Harrigan

Harrigan in happier, award-winning times.


An award-winning solicitor has been jailed for three years for stealing almost £30,000 from an elderly woman.

Julie Harrigan was enjoying a meteoric rise as a senior solicitor at Collas Crill in Jersey. She was awarded the Jersey Law Society's Junior Lawyer of the Year in 2016, and the offshore firm promoted her to Head of Wills and Estates.

The star lawyer was appointed by the court to manage the financial affairs of a 76 year-old woman who was residing in a care home. But from October 2015 to September 2017 Harrigan took a light-fingered approach to the pensioner's account by making 46 transactions into her own personal account, totally almost £30k, it was reported by the Bailiwick Express.

Harrigan was also instructed to move £18,000 from a deceased person's estate to an animal shelter charity, but she transferred the money into the pensioner's account instead. 

The lawyer was rumbled when the Jersey tax department noticed suspicious activity in relation to the transactions. Collas Crill launched an investigation and dismissed Harrigan in January 2018. 

Harrigan went back to her native home of Ireland.  Police in Jersey started a criminal investigation and requested that Harrigan return to Jersey in March 2020, to face charges of fraud. However, Harrigan failed to do so at the time, and was only able to come back to Jersey in September this year, due to the pandemic. She was arrested and stood trial at court.   

Harrigan “jeopardised a future career for dishonest conduct seemingly motivated by greed" Matthew Maletroit for the prosecution told the court. The "breach of trust" was "at the top of the spectrum in terms of seriousness," said Maletroit.

Defence lawyer Rebecca Morley-Kirk said Harrigan's "personal life was falling apart" and she had become isolated from her family. Harrigan was also under considerable strain at Collas Crill - working as if she was a partner, despite only being a senior associate, the court heard.

Input data:
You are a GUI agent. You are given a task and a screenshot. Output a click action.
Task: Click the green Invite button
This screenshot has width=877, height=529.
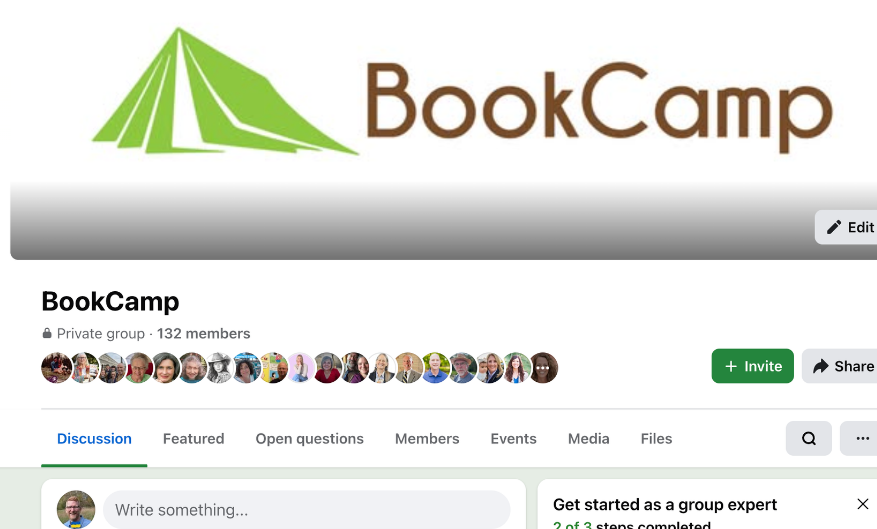click(x=752, y=366)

Instructions to follow: In the article about the jailed solicitor, what award did Harrigan receive in 2016?

Written response: The Jersey Law Society's Junior Lawyer of the Year.